Wind in the hair is one thing, but nobody enjoys cockpit turbulence and buffeting, especially on long drives.  Small corner windows block drafts between the windshield pillars and door mirrors into the cockpit. An aero board located between the seat back hoops is tall and perforated to slow down reverse-flow air that rushes into the cockpit.

The quick acceleration and nimble handling of the MX-5 is due to its light weight as weight slows acceleration, lengthens braking distances, dulls handling and cripples fuel economy.  Weight saving measures in the MX-5 include the use of an aluminum hood and trunk lid while the unibody makes widespread use of high-strength and ultra-high-strength steel, boosting body strength.  The 2.0 liter engine has an exhaust manifold made of lightweight tubular steel instead of cast iron, and the intake manifold and cam cover are made from lightweight composite plastic.  My top-of-the-line Grand Touring Premium Package MX-5 Miata weighs only 2,511lbs. yet is holds the road like a more heavier sports car.

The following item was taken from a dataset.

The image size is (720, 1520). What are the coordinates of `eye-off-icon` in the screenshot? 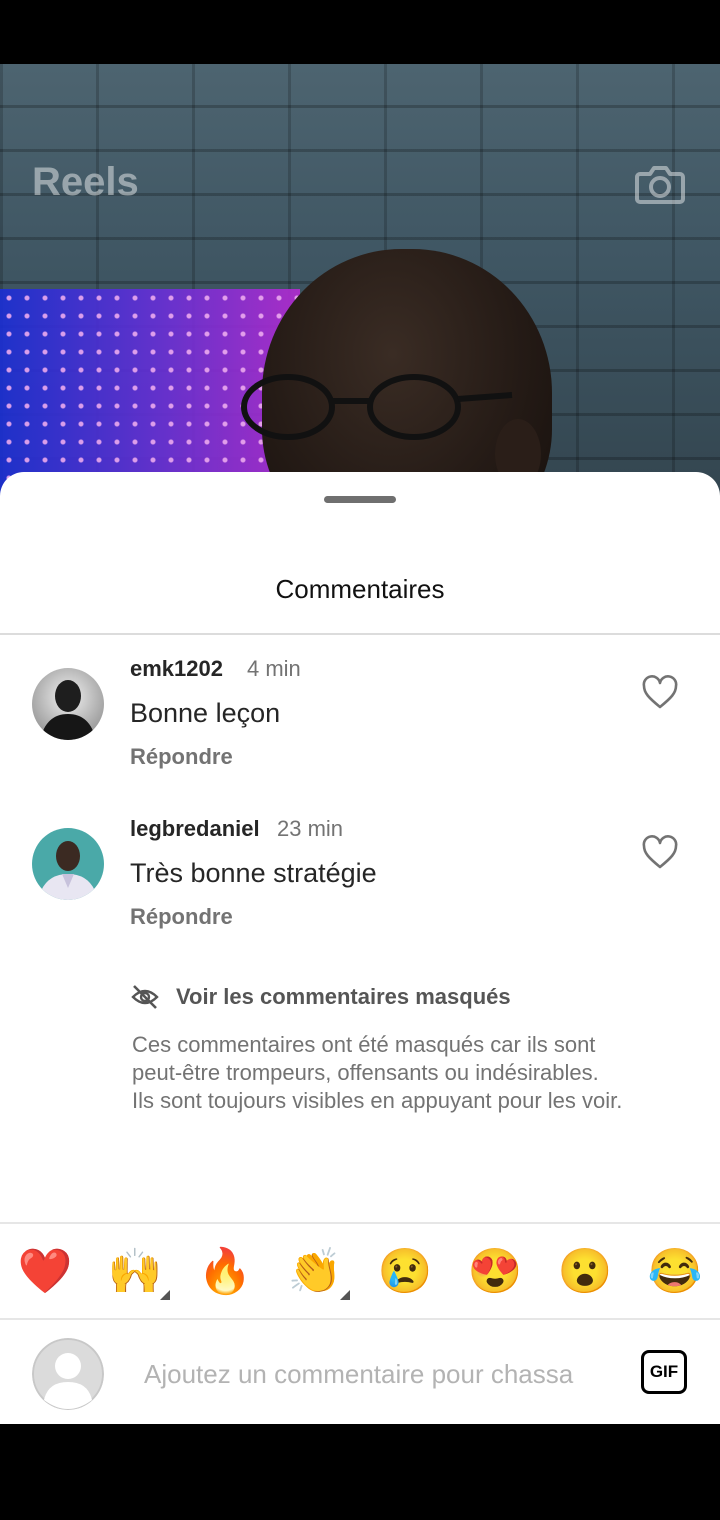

Standard equipment not mentioned above includes dual power-remote door mirrors, automatic AC, power windows with one-touch down, power door locks, remote keyless entry, heated/leather trimmed sport bucket seats, leather shift knob, leather trimmed hand brake, auto dimming rearview mirror with Homelink, dual cupholders under a sliding door on the center console, silver seat back bar trim, steering wheel mounted cruise control and audio buttons, AM-FM/MP3/6-dics CD with Bose 7-speaker premium audio system, auxiliary audio input jack, trip computer, rear center console storage, glove box, lighted trunk, driver seat height adjustment, dual map lamps, thick pile-cut carpeting and Miata signature floor mats.  My top-of-the-line Grand Touring with Premium Package MX-5 came with these options: sport-tuned suspension, Bilstein shocks, anti-theft alarm, Mazda Advanced keyless entry system, Bluetooth hands-free phone system, Xenon headlamps, disc brakes with Traction Control, Limited Slip Differential and SIRIUS satellite radio.

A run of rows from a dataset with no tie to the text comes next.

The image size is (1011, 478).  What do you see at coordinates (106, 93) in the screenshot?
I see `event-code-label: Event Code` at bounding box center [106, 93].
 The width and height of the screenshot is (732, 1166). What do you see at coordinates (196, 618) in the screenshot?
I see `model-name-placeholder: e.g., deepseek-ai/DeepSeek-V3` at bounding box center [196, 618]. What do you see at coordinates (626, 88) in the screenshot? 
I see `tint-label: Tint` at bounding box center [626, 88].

Standard safety features include 24-hour roadside assistance, tire pressure monitoring system, dual front airbags with passenger-side deactivation, side impact airbags and door beams, front/rear crumple zones, vehicle stability control, and 3-point safety belts with pretensioners/load limiters.

You can spend much more money on a more powerful, hardtop convertible roadster but you will not come close to the fun and excitement that the new 2010 Mazda MX-5 Miata hardtop convertible brings to the fore-an inexpensive, fun and easy-to-drive 2-seat roadster that is solidly planted on the freeway at high speeds and can tackle any curving roads that you my encounter.

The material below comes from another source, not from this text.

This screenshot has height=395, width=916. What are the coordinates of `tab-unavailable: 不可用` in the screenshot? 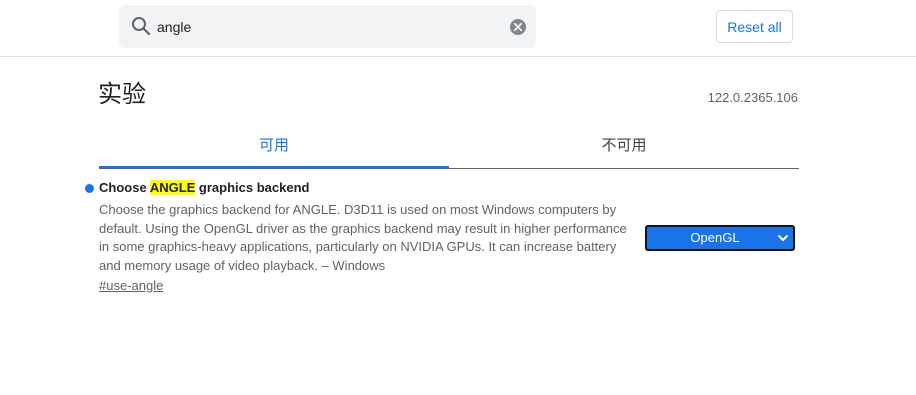 It's located at (624, 145).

Price: Base Sport – $22,960 Base Grand Touring Hardtop Convertible – $28,400 As-Tested – $30,550
Type: Compact Convertible
Where Built: Japan
EPA Class: Two Seaters


Length: 157.3 in.
Width: 67.7 in.
Height: 49.4 in.
Wheel Base: 91.7 in.
Ground Clearance: 4.6 in.
Curb Weight: 2593 lbs.
Gross Weight: 3122 lbs.

Front Head Room: 37 in.
Front Hip Room: 50.6 in.
Front Shoulder Room: 53.2 in.
Front Leg Room: 43.1 in.
Luggage Capacity: 5.3 cu. ft.
Maximum Cargo Capacity: 5 cu. ft.
Maximum Seating: 2

Performance Data

Engine Number of Cylinders: 4
Engine Size: 2 liters
Engine Type: Inline 4
Horsepower: 167 hp
Max Horsepower: 7000 rpm
Torque: 140 ft-lbs.
Max Torque: 5000 rpm
Drive Type: RWD
Turning Circle: 30.8 ft.
0-60mph: 6.8 seconds

Fuel Data

Fuel Tank Capacity: 12.7 gal.
EPA Mileage Estimates: (City/Highway/Combined)
Manual: 21 mpg / 28 mpg / 24 mpg
Range in Miles:
Manual: 266.7 mi. / 355.6 mi. / 304.8 mi.